Nothing to suggest New York. Nothing to suggest a sewer. It's extremely rare
that something like this happens to me. In fact, the last time this happened
to me--possibly the only other time--was when I came up with Howard the
Duck. Some mental switch just clicks of its own volition, and suddenly you
find yourself with this idiotic grin on your face, and you've got a name, a
concept, a character, a story where there was nothing at all before.

Mac: Who is Sludge?

Gerber: Sludge was a police detective by the name of Frank Hoag who had,
shall we say, certain ethical problems prior to his transformation.
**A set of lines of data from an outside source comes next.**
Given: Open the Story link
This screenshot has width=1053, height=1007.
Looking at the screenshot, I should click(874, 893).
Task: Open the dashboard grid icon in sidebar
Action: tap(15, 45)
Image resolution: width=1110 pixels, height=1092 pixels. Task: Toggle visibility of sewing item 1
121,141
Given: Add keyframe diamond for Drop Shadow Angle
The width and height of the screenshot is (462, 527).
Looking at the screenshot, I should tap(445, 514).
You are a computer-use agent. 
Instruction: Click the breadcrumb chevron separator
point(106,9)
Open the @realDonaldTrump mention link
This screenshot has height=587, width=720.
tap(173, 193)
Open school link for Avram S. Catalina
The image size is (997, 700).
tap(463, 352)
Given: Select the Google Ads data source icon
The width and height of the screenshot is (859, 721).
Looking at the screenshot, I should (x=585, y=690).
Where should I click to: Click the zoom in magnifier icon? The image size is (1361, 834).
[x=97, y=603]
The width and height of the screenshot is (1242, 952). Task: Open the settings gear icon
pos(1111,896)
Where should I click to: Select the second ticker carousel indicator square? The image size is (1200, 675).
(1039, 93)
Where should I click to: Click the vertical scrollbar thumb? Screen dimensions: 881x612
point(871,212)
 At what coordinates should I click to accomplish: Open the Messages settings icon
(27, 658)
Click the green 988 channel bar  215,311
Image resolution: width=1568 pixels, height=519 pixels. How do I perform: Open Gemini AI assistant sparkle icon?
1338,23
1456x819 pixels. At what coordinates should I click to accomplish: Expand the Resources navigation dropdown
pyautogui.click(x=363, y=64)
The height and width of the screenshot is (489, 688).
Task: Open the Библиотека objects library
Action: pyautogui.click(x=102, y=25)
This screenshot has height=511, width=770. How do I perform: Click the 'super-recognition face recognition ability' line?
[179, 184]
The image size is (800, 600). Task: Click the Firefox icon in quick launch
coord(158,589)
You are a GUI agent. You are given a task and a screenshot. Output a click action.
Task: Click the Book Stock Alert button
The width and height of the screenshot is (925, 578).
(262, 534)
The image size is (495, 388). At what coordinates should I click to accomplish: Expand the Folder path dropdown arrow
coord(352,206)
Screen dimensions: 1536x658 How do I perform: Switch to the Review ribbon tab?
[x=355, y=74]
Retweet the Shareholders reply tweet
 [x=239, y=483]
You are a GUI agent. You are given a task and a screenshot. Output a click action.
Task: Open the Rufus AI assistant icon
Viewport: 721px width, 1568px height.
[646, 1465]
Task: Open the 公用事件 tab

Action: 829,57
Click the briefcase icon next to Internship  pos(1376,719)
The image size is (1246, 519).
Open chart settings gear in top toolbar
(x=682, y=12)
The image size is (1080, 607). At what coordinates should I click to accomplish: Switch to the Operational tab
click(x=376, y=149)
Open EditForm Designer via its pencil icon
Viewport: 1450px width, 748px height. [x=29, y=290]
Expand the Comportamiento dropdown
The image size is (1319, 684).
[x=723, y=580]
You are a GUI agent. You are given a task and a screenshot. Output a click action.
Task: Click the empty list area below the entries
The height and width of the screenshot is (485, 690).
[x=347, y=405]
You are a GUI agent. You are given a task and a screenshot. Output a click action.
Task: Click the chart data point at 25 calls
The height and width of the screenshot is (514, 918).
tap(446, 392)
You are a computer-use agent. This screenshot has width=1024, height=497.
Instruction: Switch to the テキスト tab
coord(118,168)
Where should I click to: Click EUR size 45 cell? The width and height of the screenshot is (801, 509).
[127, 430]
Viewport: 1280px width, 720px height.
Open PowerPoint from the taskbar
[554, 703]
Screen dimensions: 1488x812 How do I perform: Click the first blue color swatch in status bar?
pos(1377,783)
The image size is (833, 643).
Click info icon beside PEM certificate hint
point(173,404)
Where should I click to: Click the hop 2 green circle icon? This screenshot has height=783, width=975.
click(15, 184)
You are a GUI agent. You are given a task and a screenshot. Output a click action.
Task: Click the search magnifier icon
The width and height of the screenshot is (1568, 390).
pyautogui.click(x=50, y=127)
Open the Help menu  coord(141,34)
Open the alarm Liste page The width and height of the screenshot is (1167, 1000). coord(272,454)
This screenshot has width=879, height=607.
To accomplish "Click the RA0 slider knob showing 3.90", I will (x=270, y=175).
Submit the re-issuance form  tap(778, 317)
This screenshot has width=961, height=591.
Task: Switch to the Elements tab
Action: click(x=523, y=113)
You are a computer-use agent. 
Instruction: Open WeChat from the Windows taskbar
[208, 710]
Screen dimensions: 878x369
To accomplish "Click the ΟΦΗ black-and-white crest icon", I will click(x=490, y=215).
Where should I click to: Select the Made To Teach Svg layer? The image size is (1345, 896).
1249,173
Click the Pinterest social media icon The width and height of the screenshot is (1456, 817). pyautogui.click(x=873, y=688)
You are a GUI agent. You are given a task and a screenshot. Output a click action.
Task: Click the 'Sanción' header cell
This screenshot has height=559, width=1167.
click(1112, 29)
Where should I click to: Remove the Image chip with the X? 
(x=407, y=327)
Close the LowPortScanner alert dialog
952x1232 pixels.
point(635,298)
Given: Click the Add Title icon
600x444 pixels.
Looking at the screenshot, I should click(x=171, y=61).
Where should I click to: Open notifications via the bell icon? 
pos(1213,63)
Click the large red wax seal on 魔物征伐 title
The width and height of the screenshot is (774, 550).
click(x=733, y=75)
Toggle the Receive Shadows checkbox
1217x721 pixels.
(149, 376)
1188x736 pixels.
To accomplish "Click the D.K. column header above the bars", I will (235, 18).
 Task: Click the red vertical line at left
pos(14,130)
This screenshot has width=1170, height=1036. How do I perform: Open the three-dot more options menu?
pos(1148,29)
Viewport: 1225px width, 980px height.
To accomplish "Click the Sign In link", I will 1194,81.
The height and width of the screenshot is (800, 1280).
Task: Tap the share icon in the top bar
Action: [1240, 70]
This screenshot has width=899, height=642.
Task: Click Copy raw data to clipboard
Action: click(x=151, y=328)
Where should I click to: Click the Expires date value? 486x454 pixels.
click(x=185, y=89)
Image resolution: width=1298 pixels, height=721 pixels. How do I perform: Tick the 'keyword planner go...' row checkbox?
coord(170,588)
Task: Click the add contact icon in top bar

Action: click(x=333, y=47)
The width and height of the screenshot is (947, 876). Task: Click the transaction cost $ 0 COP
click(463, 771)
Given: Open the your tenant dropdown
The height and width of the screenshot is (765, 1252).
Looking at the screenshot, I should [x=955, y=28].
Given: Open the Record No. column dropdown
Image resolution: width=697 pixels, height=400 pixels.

He was
on the take from the mob and had done them various favors, mostly just
looking the other way occasionally, or tipping them in advance to when a
bust was going down. Not the kind of thing where anybody would get hurt,
except people who, by Hoag's rationalization, were already destroying
themselves. Then, the mob asked him a favor he was unwilling to do. They
wanted him to kill another cop. He refused and got shot. The unusual
circumstances of the shooting, combined with his having been dumped into a
sewer afterward, turned him into something other than a policeman.

Mac: Or even a human being?

Gerber: Yes and no. Unlike a lot of other muck-monster type characters,
Sludge is flesh and blood under all the gunk. If he gets shot, he gets hurt.
For reasons we'll explain eventually, he heals very quickly, but there's
still something almost human under all that stuff.

Mac: What are Sludge's powers?

Gerber: For now, let's just say he's got one extremely grotesque power in
addition to his physical strength. I'd rather not give it away just yet. I
want it to come as a shock to the people who read this book.

Mac: Here's a question that's in a lot of people's minds: What's different
about Sludge from the other muck-monster you worked on?

Gerber: Well, let's not be coy about it. Let's just say "Man-Thing." This is
a question that a lot of people have asked. They'll look at the character
and ask: "Is this your new version of Man-Thing?" Then they'll ask: "What
other 'thing' is this like? Is it like Swamp Thing? Is it like The Thing
thing?" And the answer is "no" to all. Sludge is radically different from
Man-Thing. I don't want to give too much of the story away, but we can
discuss what Sludge isn't. He's not an empathic creature. He's not tied to
any particular locale. He's not mindless. He has nothing to do with swamps.
And he is not in any way magical. Those are some pretty striking differences
to begin with. And unlike Ben Grimm, Sludge is not a guy you could dress in
a tux and introduce into polite society. He smells really bad.

Mac: What challenges you about Sludge?

Gerber: Well, the single biggest challenge at first relates to the question
you just asked. I had to make a conscious decision not to waste time and
energy thinking about how to make Sludge different from Man-Thing. I knew
the readers would be scouring the book for similarities, but I also knew the
way to avoid those similarities was simply to let Sludge become itself.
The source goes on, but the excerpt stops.